The time and distance registers are completely separate from each other, and each is controlled by a toggle switch operated by the traffic officer. To clock the patrol vehicle's speed (for instance, when the speed is matched with the violator's vehicle), both switches are operated simultaneously. Most often, however, the TIME toggle is activated when the violator's vehicle passes an identifiable landmark (such as a signpost), and the DISTANCE toggle is activated when the patrol vehicle passes the same landmark. When the violator passes a second landmark, the timer is stopped, and when the patrol vehicle passes that landmark, the distance measurement stops. These two values are then compared by the digital computer, which displays the average speed over that distance.

Early VASCAR units were made up of three parts. The main computer section was a box that was installed in a trunk or under a seat, the odometer drive was installed under the vehicle dashboard, and the control unit was mounted in a convenient operating location. Later systems combined the control and computer sections into a single unit and replaced the earlier Nixie tube displays with LEDs.

**Required tasks**
1. From the VASCAR passage, extract the stretch from "Early VASCAR units" through "displays with LEDs.", word for word.
2. According to the VASCAR passage, what did later systems use in place of the earlier Nixie tube displays?

**Dataset entries**
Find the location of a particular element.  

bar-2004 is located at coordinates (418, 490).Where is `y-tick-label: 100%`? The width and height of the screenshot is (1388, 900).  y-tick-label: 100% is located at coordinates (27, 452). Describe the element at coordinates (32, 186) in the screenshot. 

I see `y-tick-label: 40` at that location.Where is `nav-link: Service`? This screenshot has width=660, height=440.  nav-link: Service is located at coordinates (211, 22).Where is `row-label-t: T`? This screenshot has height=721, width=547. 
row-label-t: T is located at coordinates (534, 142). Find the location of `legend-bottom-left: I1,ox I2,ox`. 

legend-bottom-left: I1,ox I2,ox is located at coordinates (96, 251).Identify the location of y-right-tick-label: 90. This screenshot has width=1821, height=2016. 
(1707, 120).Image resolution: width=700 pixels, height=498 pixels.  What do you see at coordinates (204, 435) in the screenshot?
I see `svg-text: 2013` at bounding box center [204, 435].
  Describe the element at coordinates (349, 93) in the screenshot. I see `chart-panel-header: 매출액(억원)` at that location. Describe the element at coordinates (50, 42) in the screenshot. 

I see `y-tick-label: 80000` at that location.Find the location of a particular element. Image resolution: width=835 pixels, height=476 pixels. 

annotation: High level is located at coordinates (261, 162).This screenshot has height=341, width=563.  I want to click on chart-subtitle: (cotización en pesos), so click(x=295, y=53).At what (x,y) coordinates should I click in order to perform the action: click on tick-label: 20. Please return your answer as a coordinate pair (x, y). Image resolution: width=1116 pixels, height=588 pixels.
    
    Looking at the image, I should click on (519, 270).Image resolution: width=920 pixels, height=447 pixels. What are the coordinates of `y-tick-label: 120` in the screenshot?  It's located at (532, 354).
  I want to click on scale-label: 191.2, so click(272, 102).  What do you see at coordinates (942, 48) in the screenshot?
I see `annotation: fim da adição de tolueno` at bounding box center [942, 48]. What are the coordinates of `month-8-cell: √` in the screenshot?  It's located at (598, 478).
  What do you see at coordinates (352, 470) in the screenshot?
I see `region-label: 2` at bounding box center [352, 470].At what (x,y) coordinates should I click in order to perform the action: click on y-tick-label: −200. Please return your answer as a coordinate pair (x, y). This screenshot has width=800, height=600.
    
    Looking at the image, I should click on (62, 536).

**Responses for each task**
1.
Early VASCAR units were made up of three parts. The main computer section was a box that was installed in a trunk or under a seat, the odometer drive was installed under the vehicle dashboard, and the control unit was mounted in a convenient operating location. Later systems combined the control and computer sections into a single unit and replaced the earlier Nixie tube displays with LEDs.

2. LEDs